(Saved data entries)
____________________
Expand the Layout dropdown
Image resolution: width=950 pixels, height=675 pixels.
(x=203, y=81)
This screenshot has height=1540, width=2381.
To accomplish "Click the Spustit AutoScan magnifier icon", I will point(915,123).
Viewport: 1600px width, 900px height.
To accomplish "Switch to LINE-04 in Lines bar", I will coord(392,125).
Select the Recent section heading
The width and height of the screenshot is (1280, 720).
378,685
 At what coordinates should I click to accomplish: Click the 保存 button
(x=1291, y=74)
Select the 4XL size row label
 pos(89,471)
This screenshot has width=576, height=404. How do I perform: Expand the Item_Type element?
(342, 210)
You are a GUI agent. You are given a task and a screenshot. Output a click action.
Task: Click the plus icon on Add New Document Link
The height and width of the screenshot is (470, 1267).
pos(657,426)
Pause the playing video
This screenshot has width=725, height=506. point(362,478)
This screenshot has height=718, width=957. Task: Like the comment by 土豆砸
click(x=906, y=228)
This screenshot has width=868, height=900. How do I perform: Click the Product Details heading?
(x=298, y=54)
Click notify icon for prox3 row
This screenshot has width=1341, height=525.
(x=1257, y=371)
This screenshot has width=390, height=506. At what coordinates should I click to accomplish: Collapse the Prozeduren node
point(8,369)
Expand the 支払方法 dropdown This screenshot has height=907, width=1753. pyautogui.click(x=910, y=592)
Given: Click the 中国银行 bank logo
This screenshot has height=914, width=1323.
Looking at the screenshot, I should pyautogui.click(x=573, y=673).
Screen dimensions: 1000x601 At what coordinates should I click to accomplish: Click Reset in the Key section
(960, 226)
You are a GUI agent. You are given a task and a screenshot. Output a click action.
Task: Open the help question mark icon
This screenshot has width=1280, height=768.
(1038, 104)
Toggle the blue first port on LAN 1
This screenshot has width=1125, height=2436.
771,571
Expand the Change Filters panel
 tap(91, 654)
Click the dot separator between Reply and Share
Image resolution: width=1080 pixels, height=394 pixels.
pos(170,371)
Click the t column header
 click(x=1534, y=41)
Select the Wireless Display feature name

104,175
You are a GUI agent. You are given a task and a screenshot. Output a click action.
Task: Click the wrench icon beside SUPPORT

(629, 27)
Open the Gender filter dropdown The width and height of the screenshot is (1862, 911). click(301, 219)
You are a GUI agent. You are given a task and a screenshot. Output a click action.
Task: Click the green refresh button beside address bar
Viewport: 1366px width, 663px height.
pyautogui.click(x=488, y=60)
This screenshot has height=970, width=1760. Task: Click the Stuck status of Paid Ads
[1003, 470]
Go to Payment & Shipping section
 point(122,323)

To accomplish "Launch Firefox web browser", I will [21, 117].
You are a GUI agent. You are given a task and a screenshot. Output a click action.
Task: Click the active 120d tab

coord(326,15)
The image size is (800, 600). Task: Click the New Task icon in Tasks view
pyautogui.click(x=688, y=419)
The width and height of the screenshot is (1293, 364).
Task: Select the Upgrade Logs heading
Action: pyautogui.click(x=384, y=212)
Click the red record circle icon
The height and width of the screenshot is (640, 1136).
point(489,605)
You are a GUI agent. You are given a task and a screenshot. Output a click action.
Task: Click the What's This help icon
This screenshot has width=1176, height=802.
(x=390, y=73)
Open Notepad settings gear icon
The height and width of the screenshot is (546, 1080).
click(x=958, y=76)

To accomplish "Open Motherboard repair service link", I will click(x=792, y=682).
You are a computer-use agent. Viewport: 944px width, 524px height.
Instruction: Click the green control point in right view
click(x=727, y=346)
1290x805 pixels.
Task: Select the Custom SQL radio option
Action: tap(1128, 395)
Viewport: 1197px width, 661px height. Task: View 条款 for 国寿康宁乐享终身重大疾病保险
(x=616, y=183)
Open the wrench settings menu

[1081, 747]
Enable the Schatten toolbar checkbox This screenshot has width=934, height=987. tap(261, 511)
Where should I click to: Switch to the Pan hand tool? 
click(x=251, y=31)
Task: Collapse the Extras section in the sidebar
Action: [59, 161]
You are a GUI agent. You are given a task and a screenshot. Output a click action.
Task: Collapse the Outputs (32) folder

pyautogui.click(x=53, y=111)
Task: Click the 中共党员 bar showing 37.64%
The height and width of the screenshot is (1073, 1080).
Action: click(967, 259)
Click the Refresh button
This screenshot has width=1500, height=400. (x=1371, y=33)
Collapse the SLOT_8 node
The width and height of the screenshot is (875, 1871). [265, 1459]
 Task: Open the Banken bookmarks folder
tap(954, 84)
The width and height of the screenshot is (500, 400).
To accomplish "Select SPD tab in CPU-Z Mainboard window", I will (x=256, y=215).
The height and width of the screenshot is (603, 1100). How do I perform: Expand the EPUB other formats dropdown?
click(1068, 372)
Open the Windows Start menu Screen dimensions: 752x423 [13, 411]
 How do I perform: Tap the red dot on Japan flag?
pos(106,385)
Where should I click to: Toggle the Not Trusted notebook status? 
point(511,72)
____________________
— Problem statement —
Nothing may be omitted. Restate all of the entries exactly.

— Problem solution —
Expand the Layout dropdown
Image resolution: width=950 pixels, height=675 pixels.
(x=203, y=81)
This screenshot has height=1540, width=2381.
To accomplish "Click the Spustit AutoScan magnifier icon", I will point(915,123).
Viewport: 1600px width, 900px height.
To accomplish "Switch to LINE-04 in Lines bar", I will coord(392,125).
Select the Recent section heading
The width and height of the screenshot is (1280, 720).
378,685
 At what coordinates should I click to accomplish: Click the 保存 button
(x=1291, y=74)
Select the 4XL size row label
 pos(89,471)
This screenshot has width=576, height=404. How do I perform: Expand the Item_Type element?
(342, 210)
You are a GUI agent. You are given a task and a screenshot. Output a click action.
Task: Click the plus icon on Add New Document Link
The height and width of the screenshot is (470, 1267).
pos(657,426)
Pause the playing video
This screenshot has width=725, height=506. point(362,478)
This screenshot has height=718, width=957. Task: Like the comment by 土豆砸
click(x=906, y=228)
This screenshot has width=868, height=900. How do I perform: Click the Product Details heading?
(x=298, y=54)
Click notify icon for prox3 row
This screenshot has width=1341, height=525.
(x=1257, y=371)
This screenshot has width=390, height=506. At what coordinates should I click to accomplish: Collapse the Prozeduren node
point(8,369)
Expand the 支払方法 dropdown This screenshot has height=907, width=1753. pyautogui.click(x=910, y=592)
Given: Click the 中国银行 bank logo
This screenshot has height=914, width=1323.
Looking at the screenshot, I should pyautogui.click(x=573, y=673).
Screen dimensions: 1000x601 At what coordinates should I click to accomplish: Click Reset in the Key section
(960, 226)
You are a GUI agent. You are given a task and a screenshot. Output a click action.
Task: Open the help question mark icon
This screenshot has width=1280, height=768.
(1038, 104)
Toggle the blue first port on LAN 1
This screenshot has width=1125, height=2436.
771,571
Expand the Change Filters panel
 tap(91, 654)
Click the dot separator between Reply and Share
Image resolution: width=1080 pixels, height=394 pixels.
pos(170,371)
Click the t column header
 click(x=1534, y=41)
Select the Wireless Display feature name

104,175
You are a GUI agent. You are given a task and a screenshot. Output a click action.
Task: Click the wrench icon beside SUPPORT

(629, 27)
Open the Gender filter dropdown The width and height of the screenshot is (1862, 911). click(301, 219)
You are a GUI agent. You are given a task and a screenshot. Output a click action.
Task: Click the green refresh button beside address bar
Viewport: 1366px width, 663px height.
pyautogui.click(x=488, y=60)
This screenshot has height=970, width=1760. Task: Click the Stuck status of Paid Ads
[1003, 470]
Go to Payment & Shipping section
 point(122,323)

To accomplish "Launch Firefox web browser", I will [21, 117].
You are a GUI agent. You are given a task and a screenshot. Output a click action.
Task: Click the active 120d tab

coord(326,15)
The image size is (800, 600). Task: Click the New Task icon in Tasks view
pyautogui.click(x=688, y=419)
The width and height of the screenshot is (1293, 364).
Task: Select the Upgrade Logs heading
Action: pyautogui.click(x=384, y=212)
Click the red record circle icon
The height and width of the screenshot is (640, 1136).
point(489,605)
You are a GUI agent. You are given a task and a screenshot. Output a click action.
Task: Click the What's This help icon
This screenshot has width=1176, height=802.
(x=390, y=73)
Open Notepad settings gear icon
The height and width of the screenshot is (546, 1080).
click(x=958, y=76)

To accomplish "Open Motherboard repair service link", I will click(x=792, y=682).
You are a computer-use agent. Viewport: 944px width, 524px height.
Instruction: Click the green control point in right view
click(x=727, y=346)
1290x805 pixels.
Task: Select the Custom SQL radio option
Action: tap(1128, 395)
Viewport: 1197px width, 661px height. Task: View 条款 for 国寿康宁乐享终身重大疾病保险
(x=616, y=183)
Open the wrench settings menu

[1081, 747]
Enable the Schatten toolbar checkbox This screenshot has width=934, height=987. tap(261, 511)
Where should I click to: Switch to the Pan hand tool? 
click(x=251, y=31)
Task: Collapse the Extras section in the sidebar
Action: [59, 161]
You are a GUI agent. You are given a task and a screenshot. Output a click action.
Task: Collapse the Outputs (32) folder

pyautogui.click(x=53, y=111)
Task: Click the 中共党员 bar showing 37.64%
The height and width of the screenshot is (1073, 1080).
Action: click(967, 259)
Click the Refresh button
This screenshot has width=1500, height=400. (x=1371, y=33)
Collapse the SLOT_8 node
The width and height of the screenshot is (875, 1871). [265, 1459]
 Task: Open the Banken bookmarks folder
tap(954, 84)
The width and height of the screenshot is (500, 400).
To accomplish "Select SPD tab in CPU-Z Mainboard window", I will (x=256, y=215).
The height and width of the screenshot is (603, 1100). How do I perform: Expand the EPUB other formats dropdown?
click(1068, 372)
Open the Windows Start menu Screen dimensions: 752x423 [13, 411]
 How do I perform: Tap the red dot on Japan flag?
pos(106,385)
Where should I click to: Toggle the Not Trusted notebook status? 
point(511,72)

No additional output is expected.